La croce simbolo di libertà Noi, assediati e troppo timidi
di Ernesto Galli della Loggia Corriere 20.3.15
Destabilizzare tutti gli assetti politico-statali del mondo arabo; impadronirsi di quell’immenso spazio geopolitico instaurandovi un potere ispirato all’islamismo radicale; da lì muovere a uno scontro con l’Occidente, preliminarmente messo sulla difensiva e impaurito dall’azione di nuclei terroristici reclutati nelle comunità musulmane al suo interno. Davvero si corre troppo con la fantasia attribuendo un disegno del genere alla galassia della jihad che mercoledì a Tunisi ha compiuto la sua ennesima impresa sanguinaria? Davvero significa dare corpo a dei fantasmi? Bisogna vedere: chi l’avrebbe detto nel gennaio del 1933 che quel tizio esagitato appena nominato cancelliere della Germania avrebbe effettivamente cercato di realizzare i suoi fantastici propositi di sterminio, mettendo a ferro e a fuoco il mondo? Eppure allo scoppio della Seconda Guerra mondiale mancavano neppure sette anni.
Il messaggio che viene da Tunisi è chiaro: per il nostro Continente si avvicina una prova decisiva. Siria, Libia, Tunisia, cioè la sponda meridionale del Mediterraneo, cioè il confine marittimo dell’Unione. Come non accorgersi che prima che agli Stati Uniti è a lei, a noi, che è rivolta la sfida islamista? Dunque le imprevedibili accelerazioni della storia impongono oggi all’Europa ciò a cui essa si è finora sempre rifiutata: di essere un soggetto politico vero. Vale a dire con una vera politica estera; con un vero esercito. E con veri capi politici: gli unici che nei momenti cruciali possono fare scelte coraggiose, costruendo altresì intorno ad esse il consenso necessario. Non c’è tempo da perdere.
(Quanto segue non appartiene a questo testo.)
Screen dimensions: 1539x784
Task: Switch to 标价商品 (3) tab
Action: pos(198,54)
Per far fronte alla feroce determinazione dell’islamismo radicale, alla sua capacità di penetrazione, la politica deve innanzitutto prepararsi all’impiego della forza. La si chiami come si vuole per non turbare i nostri pudori lessicali — operazione di polizia internazionale, missione di pace ( sic !) o che altro — l’importante è capirsi sulla sostanza. Così come è necessario che l’Europa si convinca — e convinca gli Stati Uniti — a dire con chiarezza all’Arabia Saudita, al Qatar e a qualche altra monarchia del Golfo che il loro doppio gioco non può continuare a lungo: che esse non possono con una mano fare lauti affari con l’Occidente, e con l’altra finanziare chi uccide a sangue freddo i suoi cittadini. Un Islam antijihadista peraltro esiste: noi dobbiamo sia aiutarlo con più determinazione a non divenire ostaggio del terrore (è il caso della Tunisia), sia abituarci a chiederne l’aiuto prezioso che può offrirci.
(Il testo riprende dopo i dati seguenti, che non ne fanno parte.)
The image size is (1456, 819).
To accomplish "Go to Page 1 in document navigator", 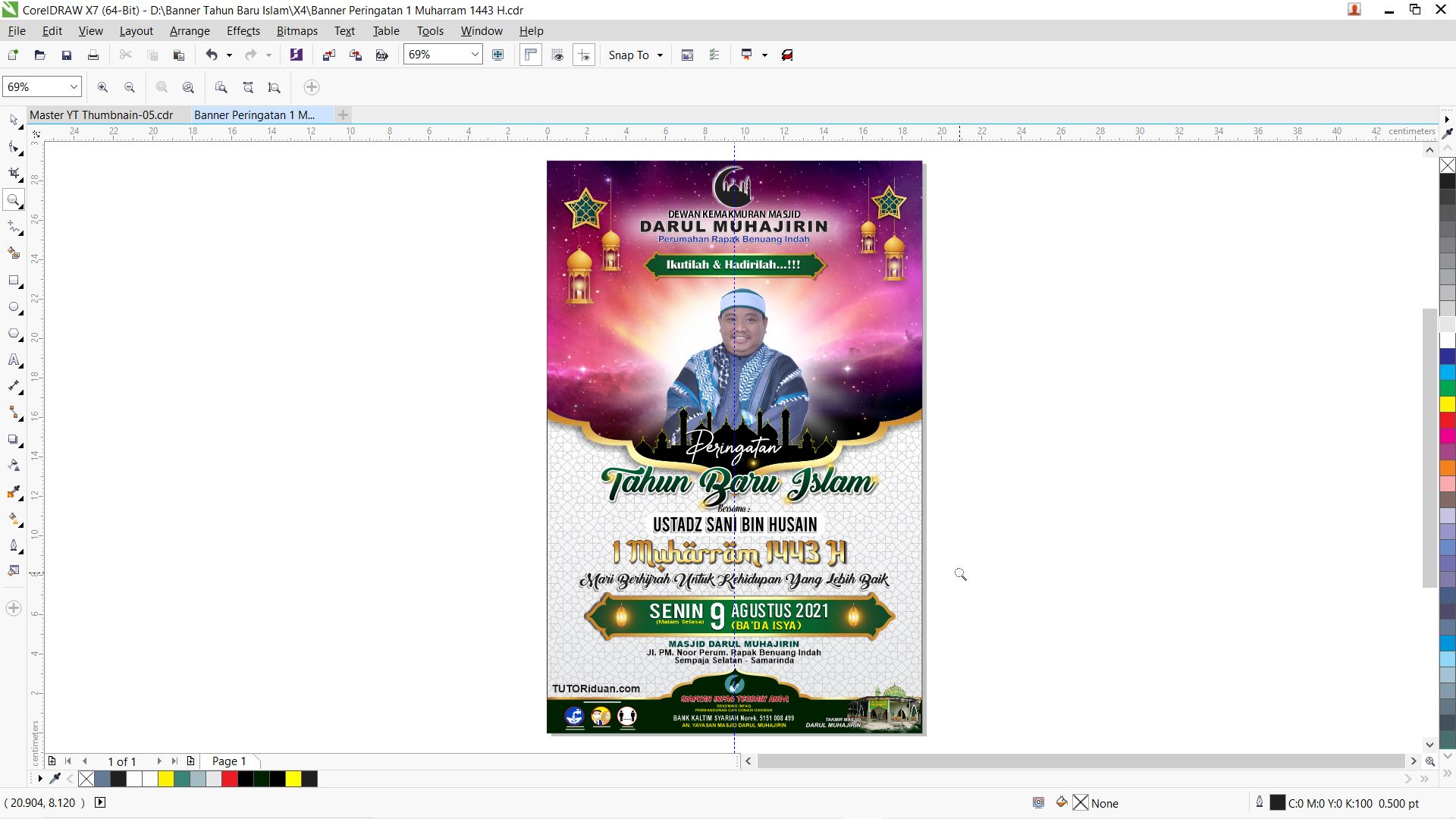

Non si tratta certo di esportare la democrazia, si tratta semplicemente di difenderla. E con essa la nostra libertà. Ricordandoci però che la battaglia per la libertà è sempre, per forza, anche una battaglia culturale: sui valori e sull’identità. La libertà non nasce dal nulla, è il frutto di una storia: e non di tutte.
I carnefici islamisti, autoproclamatisi per l’occasione «leoni del monoteismo», si sono vantati ieri, «postando» online la foto di un nostro connazionale da loro ucciso, di aver «schiacciato» un «crociato italiano». Sono parole a loro modo cariche di significato culturale alle quali non possiamo evitare di dare una risposta dello stesso tenore, foss’anche solamente dentro noi stessi.
Naturalmente noi non siamo crociati, né ci sogniamo di esserlo. Ma se per i nostri nemici lo siamo per il solo fatto di abitare questa parte del mondo, di aver dato vita a questa nostra civiltà, ebbene, allora dovremmo forse avere il coraggio di ammettere che quel termine comunque c’interpella. Che esso evoca una Croce da cui ci è impossibile dissociarci dal momento che essa è consustanziale alla nostra storia, a ciò che siamo e a ciò in cui crediamo. Così come alla fine è grazie ad essa che noi occidentali siamo «spiritualmente semiti», e che quindi, pur attraverso le circostanze le più drammatiche, resta indistruttibile il nostro legame con l’ebraismo.
Ormai perlopiù religiosamente incerti, in parte significativa non credenti, è davvero difficile ed anzi francamente ridicolo definirci «crociati». Ma se ci si vuole ammazzare per colpa di una Croce, allora non serve far finta di niente. Allora è bene che i nostri nemici sappiano che in questo modo quella Croce diviene un semplice simbolo di libertà. Anche della loro, sebbene ad essi ciò non possa che risultare incomprensibile.